Choć Polska nie znajduje się na głównych trasach nielegalnej migracji, spadek liczby przekroczeń granic Unii Europejskiej może mieć dla niej pośrednie znaczenie. Eksperci wskazują, że mniejsza presja migracyjna na południowe granice UE może wpłynąć na złagodzenie wewnątrz-unijnych napięć dotyczących polityki azylowej i obowiązkowej relokacji uchodźców – tematów, wobec których Polska konsekwentnie zajmuje krytyczne stanowisko.
W ostatnich latach kluczowym wyzwaniem migracyjnym dla Polski była sytuacja na granicy z Białorusią, gdzie migranci byli instrumentalnie wykorzystywani przez reżim Aleksandra Łukaszenki. W tym kontekście ograniczenie napływu nielegalnych migrantów do całej Unii może pozwolić Polsce na większe skupienie się na bezpieczeństwie własnych granic i rozwijaniu kontrolowanej migracji zarobkowej.

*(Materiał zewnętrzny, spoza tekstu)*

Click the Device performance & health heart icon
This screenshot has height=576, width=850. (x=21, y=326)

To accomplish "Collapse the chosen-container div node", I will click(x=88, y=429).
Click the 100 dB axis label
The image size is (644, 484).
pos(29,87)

Nielegalni imigranci. W pierwszym kwartale 2025 roku zginęło co najmniej 555 osób
Judith Sunderland z Human Rights Watch podkreśla, że spadek liczby migrantów nie oznacza zmniejszenia się ich liczby na świecie, lecz raczej ich zatrzymanie w trudnych warunkach poza granicami UE. Allison West z Europejskiego Centrum Praw Konstytucyjnych i Praw Człowieka (ECCHR) dodaje, że te praktyki mogą stanowić zbrodnie przeciwko ludzkości, a UE jest współodpowiedzialna za te nadużycia.The Guardian
Organizacja Międzynarodowa ds. Migracji (IOM) odnotowała, że w pierwszym kwartale 2025 roku co najmniej 555 osób zginęło podczas prób przeprawy przez Morze Śródziemne lub Atlantyk do Europy. UNICEF poinformował również, że w ciągu ostatniej dekady około 3 500 dzieci zginęło lub zaginęło na centralnym szlaku śródziemnomorskim.The Guardian
"The Guardian" podaje, że organizacje humanitarne apelują do UE o priorytetowe traktowanie humanitarnych polityk migracyjnych oraz o stworzenie bezpiecznych i legalnych dróg migracji, aby zapobiec dalszym tragediom i naruszeniom praw człowieka.